Die verschränkte Ganztagsschule verteidigte Daniela Gruber-Pruner (S/W), diese Form würde den Bedürfnissen
der Kinder am besten entgegenkommen und Bildungsvererbung entgegensteuern. Außerdem sei nicht das System
in den Mittelpunkt zu stellen, sondern das Kind.
Marianne Hackl (V/B) machte darauf aufmerksam, dass bereits in der Volksschule ungleiche Bildungschancen zum Vorschein
kommen würden. Aus ihrer Sicht sollten keine Experimente mit Kindern gemacht, sondern Kindertalente gefördert
werden. Nicht die "Gleichmacherei" sei die Zukunft. Hackl sprach sich zudem für Autonomie in den
Schulen und Klassen aus.
Der Bericht zeige zahlreiche Problemfelder auf, Ministerin Hammerschmid habe mit den Grünen einen Partner,
wenn es um zukunftsfähige Bildungspolitik geht, sagte David Stögmüller (G/O). Als essentiell hält
er etwa eine umfassende Medienkompetenzausbildung für PädagogInnen.

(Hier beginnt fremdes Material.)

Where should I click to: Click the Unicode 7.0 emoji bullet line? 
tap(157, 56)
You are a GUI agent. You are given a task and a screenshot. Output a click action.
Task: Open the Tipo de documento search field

Digitalisierung: Gesamtstrategie soll Anfang 2017 vorgestellt werden
Geht es nach der Ministerin, zeigt der Bildungsbericht 2015, dass es notwendig ist, mutige und innovative pädagogische
Konzepte zu erarbeiten. Die Gesellschaft und die Arbeitswelten hätten sich in den letzten Jahrzehnten stark
verändert, Schule müsse neu gedacht werden. Den Kindern dürfe in der Elementarpädagogik oder
in der Schule nicht die Kreativität und Neugier genommen werden. Dafür müsse man den PädagogInnen
die erforderlichen Werkzeuge in die Hand geben. Wesentlich sei es auch, die Mittel entlang des Chancen-Index zu
verteilen, zudem will sie sich u.a. besonders auf die Elementarpädagogik konzentrieren. Schon im Kindergarten
sollten Bildungsziele und ein Qualitätsrahmen entwickelt werden, um den Übertritt in die Schule bestmöglich
zu gestalten.
Zur Zeit arbeitet das Bildungsressort zudem an einer Gesamtstrategie zum Thema Digitalisierung, wie Hammerschmid
die Länderkammer informierte. Diese soll Anfang nächsten Jahres vorgestellt werden.